If there’s one thing everyone can relate to in Harry Potter, it’s his struggle with Professor Umbridge. There’s actually a lively debate among Potterheads about who hate we more: Voldemort the main villain, or Delores Umbridge, an ancillary villain who makes her first appearance in Harry Potter and the Order of the Phoenix. Professor Umbridge gives Harry no end to trouble by punishing him unfairly. She gives the entire student body of Hogwarts, the faculty, and the staff a hard time. Think back on your life and I’m sure you can find your very own Professor Umbridge. She could be that self-important climber at work that undermines you every chance she gets and claims your ideas as her own, a teacher who treated you unfairly and gave you a hard way to go for no reason, a bully at school who chose you as her target just because she could, or that manager or supervisor who constantly criticized your work and refused to grant even the simplest of requests.

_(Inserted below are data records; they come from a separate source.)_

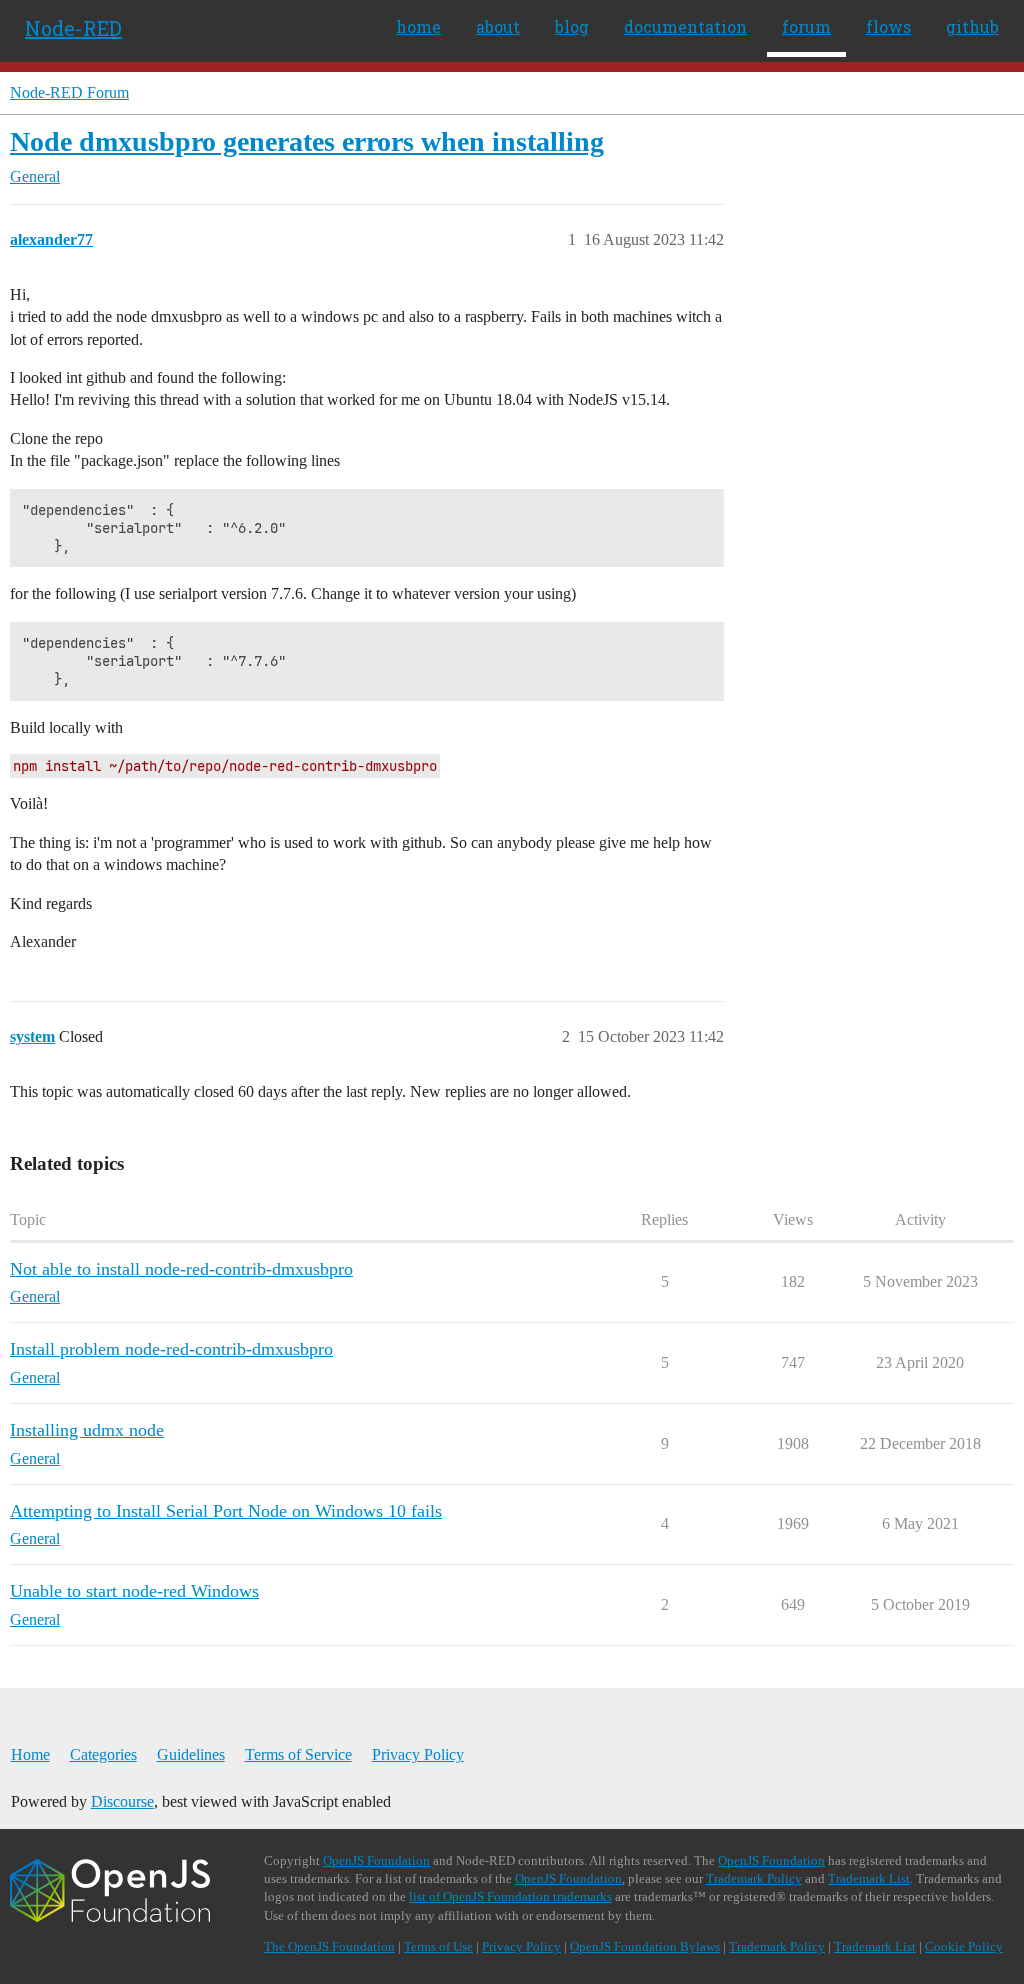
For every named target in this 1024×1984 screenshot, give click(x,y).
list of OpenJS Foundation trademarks (510, 1896)
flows (888, 26)
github (972, 26)
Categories (103, 1754)
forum (806, 26)
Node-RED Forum (69, 92)
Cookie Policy (964, 1946)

Another great lesson Harry Potter gives us is that kindness costs you absolutely nothing. In Harry Potter and the Chamber of Secrets, Harry performs an act of kindness by slipping one of his socks to Dobby the house elf, freeing him from the abusive ownership of the Malfoys. That act of kindness cost him nothing, save for exactly one sock and Dobby later repaid that act of kindness by helping to free Harry, Ron, Hermione, and others from the Malfoys and Bellatrix Lestrange.
Harry’s story also shows us that when we come together, anything is possible. The four Houses of Hogwarts had their differences that ran deeper than Quidditch rivalries. The four founders of Hogwarts all valued different attributes in the students that they chose to teach. Godric Gryffindor valued courage, Rowena Ravenclaw valued cleverness, Salazar Slytherin valued pure blood, and Helga Hufflepuff valued anyone who wanted to learn. It wasn’t until all four Houses put their differences aside and came together with the common goal of destroying Voldemort once and for all that they actually achieved that goal. The Sorting Hat called it in Harry Potter and the Order of the Phoenix.

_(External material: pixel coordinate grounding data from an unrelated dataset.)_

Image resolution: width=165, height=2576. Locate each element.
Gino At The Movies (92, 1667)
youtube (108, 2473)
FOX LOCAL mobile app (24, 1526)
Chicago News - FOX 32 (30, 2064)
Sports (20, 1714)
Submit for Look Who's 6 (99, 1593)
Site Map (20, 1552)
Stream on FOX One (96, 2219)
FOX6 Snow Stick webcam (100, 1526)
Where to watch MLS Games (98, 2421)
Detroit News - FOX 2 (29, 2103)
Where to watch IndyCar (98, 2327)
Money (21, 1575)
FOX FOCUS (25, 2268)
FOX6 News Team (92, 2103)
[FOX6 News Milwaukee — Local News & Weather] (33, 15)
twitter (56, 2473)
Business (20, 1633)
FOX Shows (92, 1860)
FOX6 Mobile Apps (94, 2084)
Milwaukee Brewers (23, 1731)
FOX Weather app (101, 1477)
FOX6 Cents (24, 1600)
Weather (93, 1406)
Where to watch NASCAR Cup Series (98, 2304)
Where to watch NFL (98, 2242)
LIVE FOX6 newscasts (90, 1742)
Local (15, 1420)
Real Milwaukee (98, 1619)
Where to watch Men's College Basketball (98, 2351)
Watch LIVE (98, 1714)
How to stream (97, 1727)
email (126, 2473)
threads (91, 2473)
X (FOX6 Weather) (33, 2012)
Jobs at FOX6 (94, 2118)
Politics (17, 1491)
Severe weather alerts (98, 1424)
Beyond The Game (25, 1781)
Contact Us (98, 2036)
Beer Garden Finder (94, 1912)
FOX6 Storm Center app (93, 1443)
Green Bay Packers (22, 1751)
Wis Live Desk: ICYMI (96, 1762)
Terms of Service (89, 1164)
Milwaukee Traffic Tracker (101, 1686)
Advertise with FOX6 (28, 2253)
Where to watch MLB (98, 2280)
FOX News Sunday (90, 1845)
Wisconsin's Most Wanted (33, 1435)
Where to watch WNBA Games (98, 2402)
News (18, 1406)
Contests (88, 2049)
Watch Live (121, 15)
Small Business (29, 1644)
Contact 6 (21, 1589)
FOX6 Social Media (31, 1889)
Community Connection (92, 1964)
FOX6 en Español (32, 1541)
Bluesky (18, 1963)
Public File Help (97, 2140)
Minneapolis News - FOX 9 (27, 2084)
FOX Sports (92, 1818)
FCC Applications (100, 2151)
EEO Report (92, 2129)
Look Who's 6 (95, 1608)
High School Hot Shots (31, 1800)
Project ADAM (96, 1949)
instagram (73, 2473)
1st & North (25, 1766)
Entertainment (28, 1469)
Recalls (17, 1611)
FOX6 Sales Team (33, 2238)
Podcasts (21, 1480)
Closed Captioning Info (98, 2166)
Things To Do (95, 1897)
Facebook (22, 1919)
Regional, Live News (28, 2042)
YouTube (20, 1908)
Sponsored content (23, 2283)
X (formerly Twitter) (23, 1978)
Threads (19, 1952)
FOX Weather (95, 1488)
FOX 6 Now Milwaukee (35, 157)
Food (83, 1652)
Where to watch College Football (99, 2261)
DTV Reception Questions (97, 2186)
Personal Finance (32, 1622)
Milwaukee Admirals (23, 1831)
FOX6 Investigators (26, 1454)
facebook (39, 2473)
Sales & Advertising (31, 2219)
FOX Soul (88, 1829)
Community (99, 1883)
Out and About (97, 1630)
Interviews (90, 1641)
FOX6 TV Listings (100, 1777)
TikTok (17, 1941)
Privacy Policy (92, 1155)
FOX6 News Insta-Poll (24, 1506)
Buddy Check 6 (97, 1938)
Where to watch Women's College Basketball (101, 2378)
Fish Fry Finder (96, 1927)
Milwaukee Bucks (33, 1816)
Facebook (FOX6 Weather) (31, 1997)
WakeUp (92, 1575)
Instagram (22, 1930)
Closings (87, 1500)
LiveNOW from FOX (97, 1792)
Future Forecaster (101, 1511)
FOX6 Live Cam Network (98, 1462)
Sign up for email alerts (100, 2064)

Harry Potter has universal appeal. We all experience the magic of love and kindness, make tough choices, deal with our own versions of Professor Umbridge, and we all know how magical it is when people come together. We all want to believe there’s still some magic in the world. In Game of Thrones, Maester Aemon told Jon Snow to kill the boy so the man can be born. I’m sure there are plenty of people in my life who would tell me to kill the girl so the woman can be born, but to me the girl is everything. The girl is proof that I haven’t let life’s cold, harsh reality harden me. I’m sure the same can be said for many of my fellow Potterheads. Therefore I say believe in magic, Muggles!